MoRA: High-Rank Updating for Parameter-Efficient Fine-Tuning
Ting Jiang, Shaohan Huang, Shengyue Luo, Zihan Zhang, Haizhen Huang, Furu Wei, Weiwei Deng, Feng Sun, Qi Zhang, Deqing Wang, Fuzhen Zhuang
TL;DR
This paper questions the effectiveness of low-rank updates in LoRA for learning new knowledge in large language models. It introduces MoRA, a high-rank updating framework that uses a square trainable matrix supplemented by non-parameter compression/decompression operators to preserve the parameter budget and enable merging back into the original model. Across memorization, instruction tuning, reasoning, continual pretraining, and pretraining-from-scratch, MoRA demonstrates superior performance on memory-intensive tasks and competitive results on others, outperforming LoRA in several domains due to higher effective rank. The work also analyzes the impact of decompression/compression strategies and shows that high-rank updating correlates with richer ΔW spectra and lower perplexities, underscoring the practical benefits of MoRA for robust knowledge acquisition in LLMs.
+--
TASK SET:
[1] Answer these questions about the MoRA summary:
(a) What kind of trainable matrix does MoRA use?
(b) On which kind of tasks does MoRA show superior performance?
(c) According to the analysis, what does high-rank updating correlate with?
[2] Carry on the MoRA summary, picking up after its final sentence.
+--
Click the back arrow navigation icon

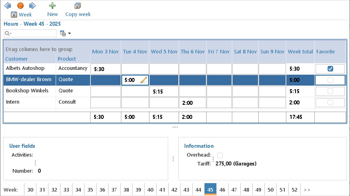click(x=7, y=6)
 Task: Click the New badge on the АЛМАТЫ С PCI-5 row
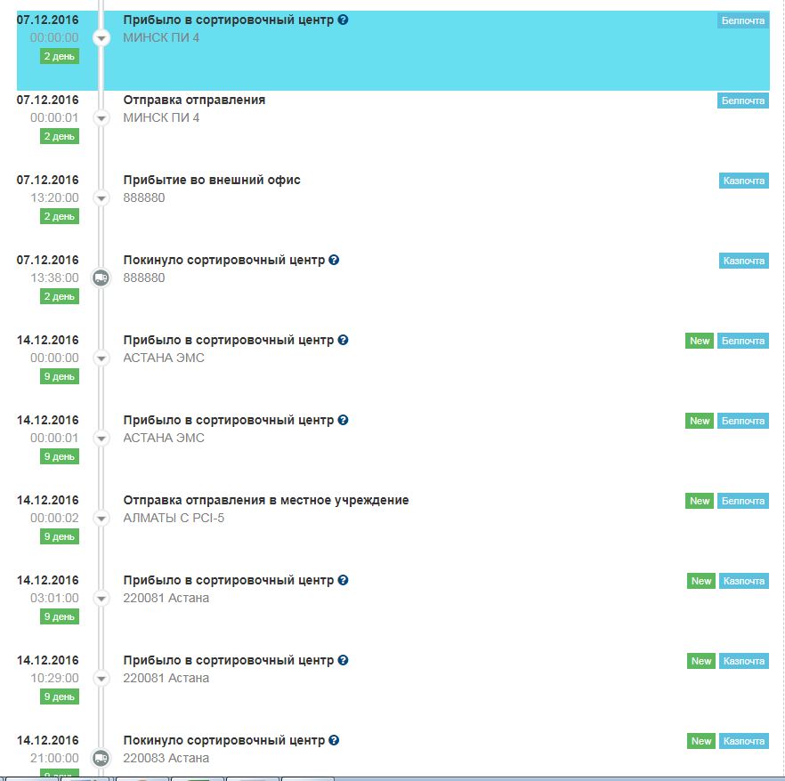click(x=700, y=501)
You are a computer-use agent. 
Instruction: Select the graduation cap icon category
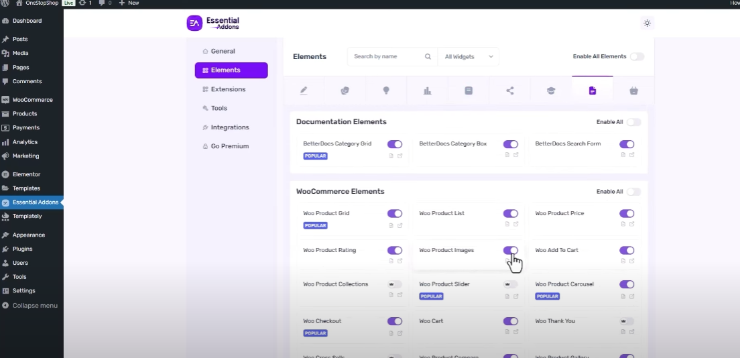[x=551, y=91]
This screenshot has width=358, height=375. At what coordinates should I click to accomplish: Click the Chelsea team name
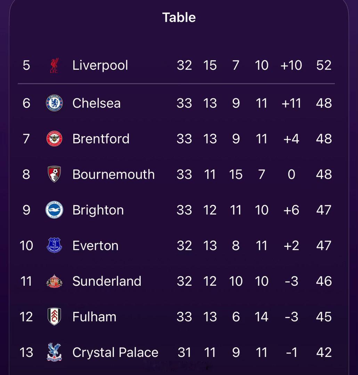coord(96,103)
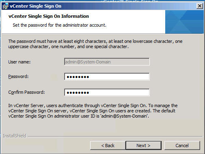Image resolution: width=205 pixels, height=154 pixels.
Task: Click the paragraph explaining vCenter Server authentication
Action: click(93, 111)
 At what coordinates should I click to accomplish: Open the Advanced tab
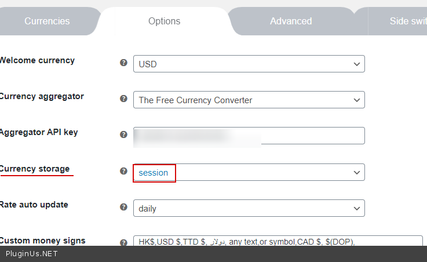[x=291, y=21]
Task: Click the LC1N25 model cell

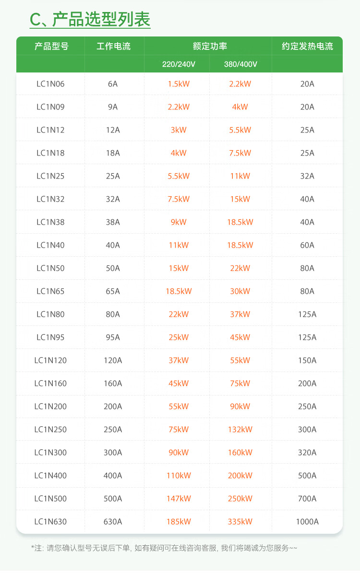Action: 50,176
+--
RESPONSES TO THE TASKS:
[1]
(a) A square trainable matrix, supplemented by non-parameter compression/decompression operators.
(b) Memory-intensive tasks.
(c) Richer ΔW spectra and lower perplexities.

[2]
Abstract
Low-rank adaptation is a popular parameter-efficient fine-tuning method for large language models. In this paper, we analyze the impact of low-rank updating, as implemented in LoRA. Our findings suggest that the low-rank updating mechanism may limit the ability of LLMs to effectively learn and memorize new knowledge. Inspired by this observation, we propose a new method called MoRA, which employs a square matrix to achieve high-rank updating while maintaining the same number of trainable parameters. To achieve it, we introduce the corresponding non-parameter operators to reduce the input dimension and increase the output dimension for the square matrix. Furthermore, these operators ensure that the weight can be merged back into LLMs, which makes our method can be deployed like LoRA. We perform a comprehensive evaluation of our method across five tasks: instruction tuning, mathematical reasoning, continual pretraining, memory and pretraining. Our method outperforms LoRA on memory-intensive tasks and achieves comparable performance on other tasks.